With current advancements in science and weather prediction we tend to take it for granted that we will be promptly alerted to any potential natural disasters headed our way. Nevertheless, in 2009 an earthquake struck central Italy without warning and killed over 300 people. This past Monday, October 22, an Italian court convicted seven experts of manslaughter who were deemed responsible for failing to give that warning. The defendants, all prominent scientists or geological and disaster experts, were sentenced to six years in prison. However, convictions in Italy aren’t definitive until after at least one appeal, so it was unlikely any of the defendants would face jail immediately.
“It’s a sad day for science,” said seismologist Susan Hough, of the U.S. Geological Survey in Pasadena, Calif. “It’s unsettling.” Earthquake experts around the globe denounced the convictions claiming it was practically impossible for anyone to have predicted the 6.3-magnitude killer.
“The trial began in September 2011 in the Apennine town of L’Aquila, whose devastated historic center is still largely deserted. The defendants were accused of giving ‘inexact, incomplete and contradictory information’ about whether small tremors felt by L’Aquila residents in the weeks and months before the April 6, 2009, quake should have been grounds for a warning.” Prosecutors in the case argued that the L’Aquila disaster was “tantamount to ‘monumental negligence’” and likened the devastation to the damage in New Orleans resulting from Hurricane Katrina in 2005.
Relatives for some of the victims of the quake said they felt “justice had been done” and the defendants deserved their punishment for “taking their job lightly.” The scientific community is fighting back, however, “condemn[ing] the charges, verdict and sentencing as a complete misunderstanding about the science behind earthquake probabilities.” Geologist Brooks Hanson explained, “There are swarms of seismic activity regularly in Italy and most do not end up causing dangerous earthquakes … if seismologists had to warn of a quake with every series of tremors, there would be too many false alarms and panic.” On the other hand, some experts are arguing that the trial had nothing to do with whether scientists can accurately predict earthquakes. Instead, the trial was about communicating risk to the public.

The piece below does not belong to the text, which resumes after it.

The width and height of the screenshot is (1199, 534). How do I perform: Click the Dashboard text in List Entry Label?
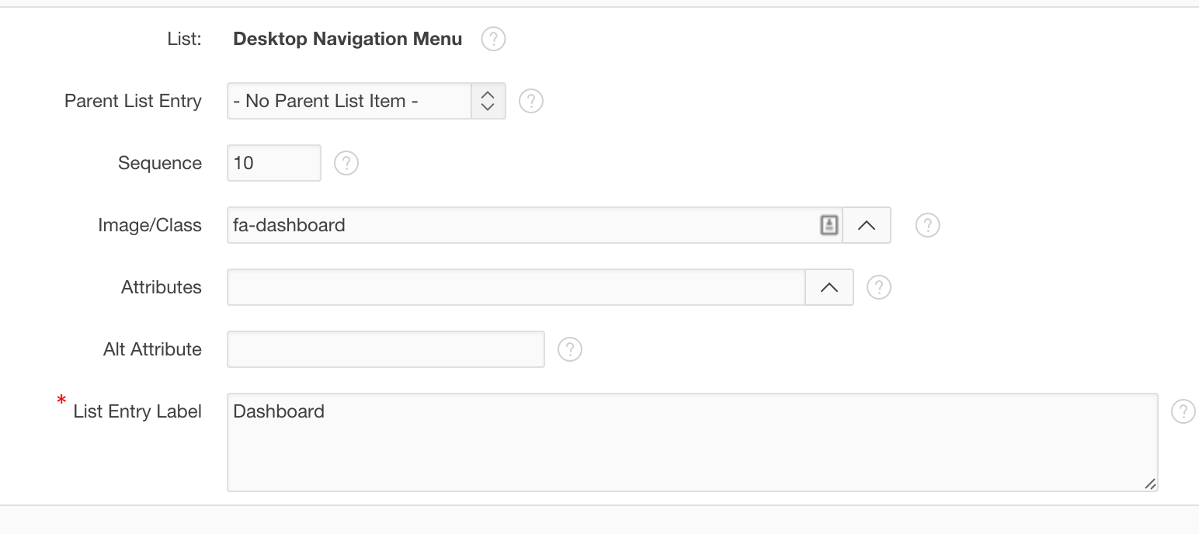click(x=278, y=411)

Which leaves the question, is it better for society to get a possibly premature cautioning by experts or is it better for the experts to wait until they are absolutely sure of an imminent disaster? Does the risk of unnecessary public panic outweigh the risk of a delayed warning? Who should make that decision? Finally, should society be able to hold scientists, seismologists, meteorologists, etc. criminally liable for false, inaccurate, or missing predictions?